医薬品を取り扱う店舗や施設のうち、法律に基づいて薬剤の調剤を行うことができる場所を「薬局」といいます。薬局にはそのための調剤室が必ず設置されており、薬剤師は薬剤の調製のほか、患者さんが薬を正しく使用できるよう、必要な情報の提供・指導などを行っています。
薬局のなかでも、公的な保険制度に基づいて薬剤の調剤を行うことができるところを「保険薬局」といいます。保険薬局には、保険薬局であることをわかりやすい場所に表示することが義務付けられています。
ドラッグストアや薬店との違いは?
医薬品のほか、日用雑貨などを販売しているドラッグストアのなかでも、調剤室を併設している店舗は、薬局を名乗ることができます。店舗の名前が「○○薬局」であったり、「処方せん受付」「保険薬局」などの表示があったりする場合などです。薬局に当てはまらず、医薬品を販売している店舗や施設は、一般的に「薬店」と呼ばれます。

提供資料 =>
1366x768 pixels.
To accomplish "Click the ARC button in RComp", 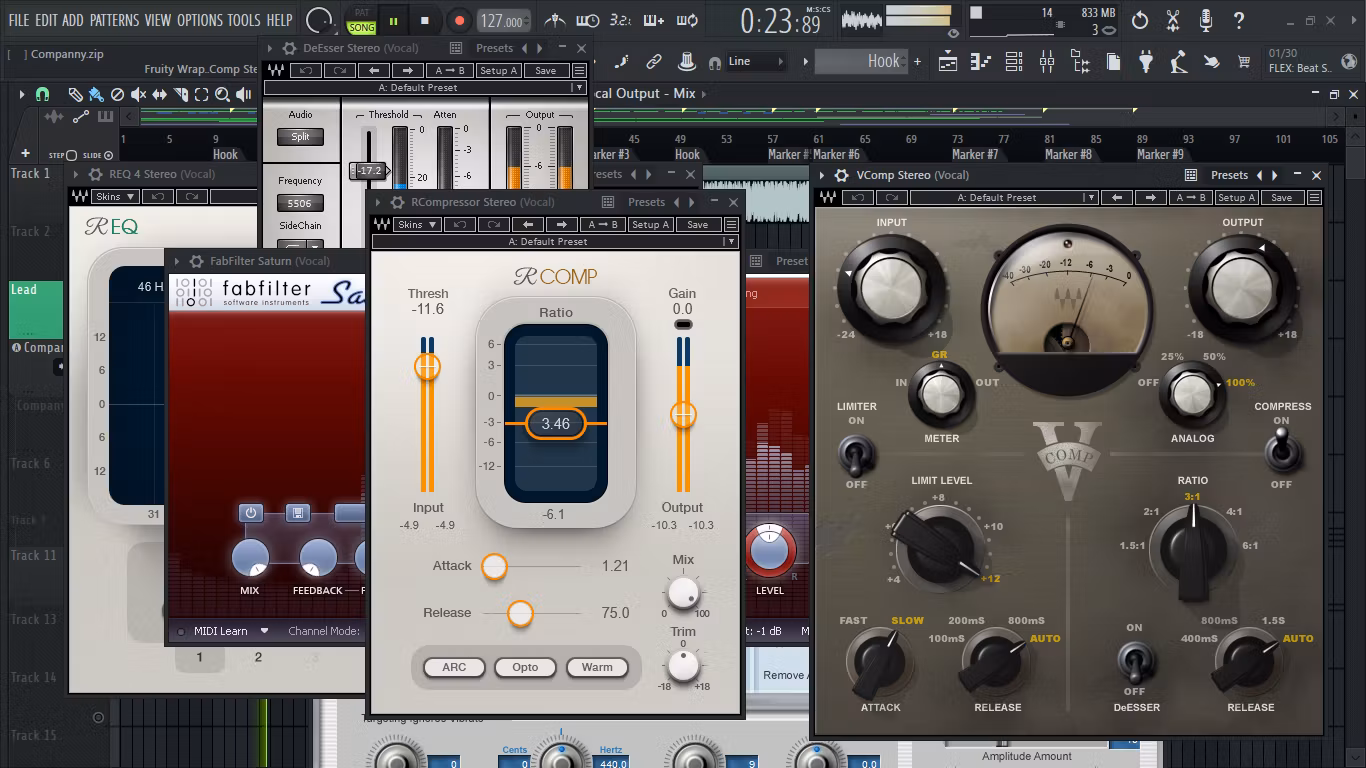I will (454, 667).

作業内容 =>
[1] 薬局に関する文章によると、保険薬局に義務付けられていることは何ですか。
[2] 薬局に関する文章の最後の文を受けて、その先の内容を書き継いでください。

記述回答 =>
[1] 保険薬局であることを、わかりやすい場所に表示することです。

[2]
積極的に活用したい、特別な機能を持つ薬局
薬局に期待されることが広がりつつあるなか、次のような特別な機能を持つ薬局も増えてきています。
健康サポート薬局
健康サポート薬局とは、健康の維持・増進に関する専門知識を持つ薬剤師が、地域の皆さまのさまざまな相談に対応する薬局のことで、この制度は2016年4月から始まりました。例えば、患者さんの専任となる「かかりつけ薬局・薬剤師」としての機能とあわせて、介護や食事、栄養面などの相談にも応じる「健康サポート機能」も持っています。
また、相談内容によっては、医療機関の受診、医薬品・介護用品選びに関するサポートを行い、健康相談に関するイベントなども開催しています。
地域連携薬局
地域連携薬局とは、例えば医療機関の受診時に限らず、入退院時や在宅医療の際にも、患者さんが安心して薬による治療を受けられるよう、医療機関や介護関連施設などと連携しながら患者さんをサポートする薬局のことで、この制度は2021年8月より始まりました。
ほかに、「専門医療機関連携薬局」という、がんのような専門的な治療が必要な患者さんに対して、医療機関やほかの薬局などと連携しつつ、高度な薬の管理や特殊な調剤に対応している薬局もあります。
薬剤師の業務内容とは?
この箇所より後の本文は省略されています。